Le diable se niche dans les détails: PressReader étant un éditeur anglais, l’utilisation de la synthèse vocale a permis de montrer qu’une bonne partie des contenus dans le code source étaient encore en anglais ce qui complique la compréhension pour des lecteurs francophones. De plus, une partie de la version accessible n’a pas été traduite en français.

Par rapport à la version normale, on observe également un nombre réduit de fonctionnalités : la barre de recherche ne permet pas de fouiller dans le contenu des articles et il n’y pas de fonctionnalités de traduction ou de partage. 

Témoignage d’Ali Chihani

« Des améliorations ont été apportées mais à mon sens insuffisantes car il y a encore trop de code source en anglais ce qui complique mon utilisation de cette plateforme au quotidien.

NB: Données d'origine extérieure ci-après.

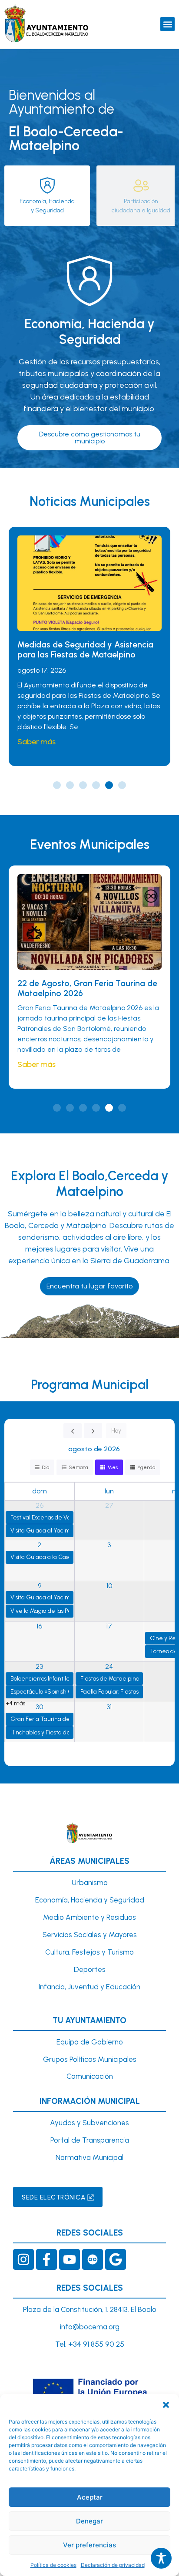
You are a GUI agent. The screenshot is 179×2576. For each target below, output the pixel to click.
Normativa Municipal (89, 2157)
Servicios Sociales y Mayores (90, 1934)
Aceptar (90, 2497)
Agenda (146, 1467)
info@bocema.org (89, 2326)
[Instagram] (23, 2259)
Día (45, 1467)
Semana (78, 1467)
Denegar (89, 2521)
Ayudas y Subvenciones (89, 2122)
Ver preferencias (89, 2545)
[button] (166, 2405)
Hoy (116, 1430)
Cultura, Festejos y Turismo (89, 1952)
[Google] (115, 2259)
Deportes (90, 1969)
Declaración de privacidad (113, 2565)
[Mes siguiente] (93, 1430)
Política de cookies (53, 2565)
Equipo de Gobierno (89, 2042)
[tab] (47, 195)
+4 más (15, 1703)
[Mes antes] (72, 1430)
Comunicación (89, 2076)
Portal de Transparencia (89, 2140)
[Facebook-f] (46, 2259)
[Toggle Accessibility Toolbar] (161, 2558)
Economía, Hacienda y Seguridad (89, 1900)
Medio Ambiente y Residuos (89, 1917)
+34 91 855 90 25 (96, 2344)
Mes (112, 1467)
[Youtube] (69, 2259)
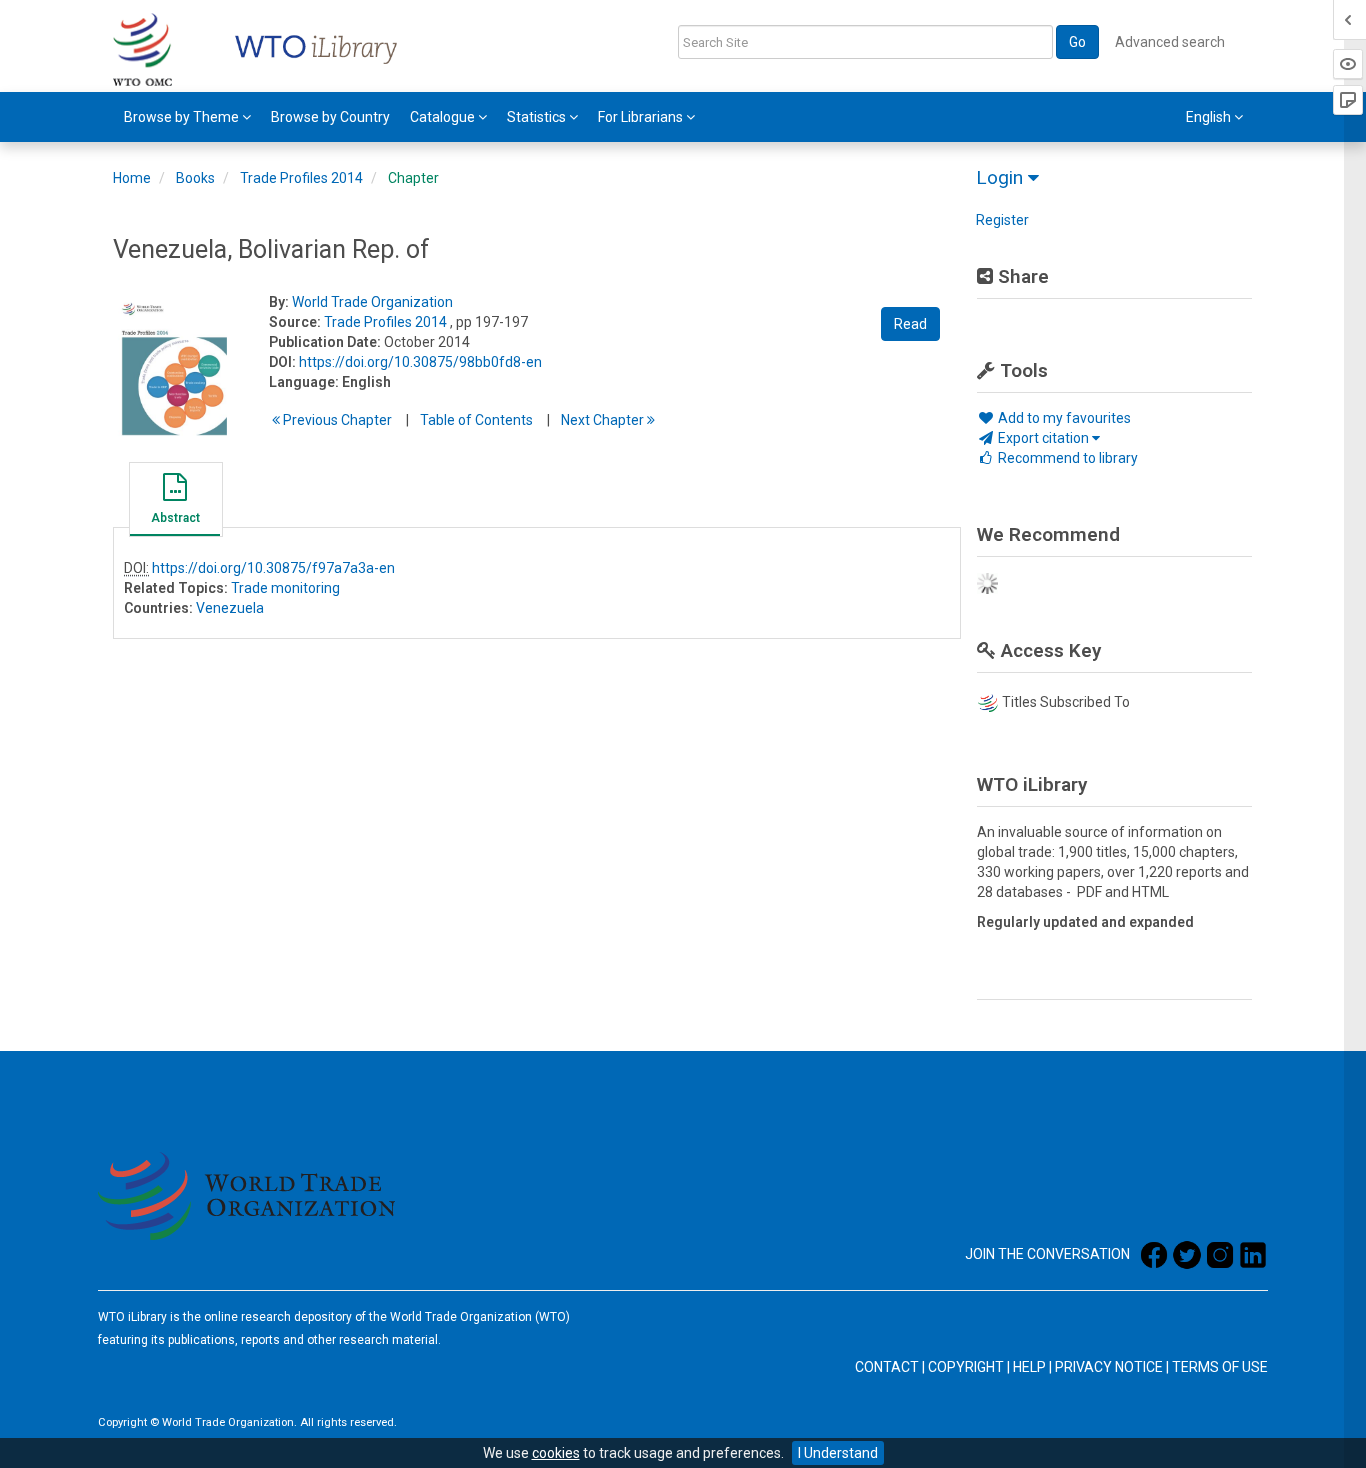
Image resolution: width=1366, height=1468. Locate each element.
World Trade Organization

Surtout, je voudrais utiliser ce retour d’expérience pour donner un conseil à nos collègues : il est très simple de tester l’accessibilité des sites en utilisant le logiciel NVDA, un lecteur d’écran libre et gratuit pour les utilisateurs de Windows. Vous pouvez l’installer sur votre ordinateur de travail pour constater ce qu’entendent des personnes déficientes visuelles lorsqu’elles naviguent sur un site, utilisent un formulaire etc ..».

Notre collègue Ali propose d’ailleurs une fiche pratique pour expliquer comment réaliser ces tests avec la synthèse vocale NVDA, à retrouver dans les ressources jointes à l’article.

Conclusion – Et après ?

Tous ces points positifs et négatifs ont été remontés à l’éditeur ce qui a permis la mise en place d’un dialogue, encore en cours, pour améliorer la version accessible à partir de nos retours. Il semblerait en tout cas que la version accessible ait fait des émules car l’ergonomie générale de l’Accessibilty Mode a finalement été reprise en juin 2020 sur l’ensemble de la plateforme.
Idéalement, ce genre de test devrait être réalisé pour toutes nos bases mais est impossible à envisager dans l’immédiat car cela demanderait beaucoup de temps au service (en moyenne, une heure de test par base, sans compter les retours aux éditeurs). Seul un travail collectif, avec d’autres collègues voire d’autres bibliothèques, permettrait ainsi de venir à bout de ce projet.

Enfin, ce travail autour de nos abonnements numériques doit également s’accompagner d’améliorations en interne afin de faciliter l’accès aux ressources numériques pour les personnes en situation de handicap, notamment en raccordant les postes des Loges Handicap au réseau Internet général.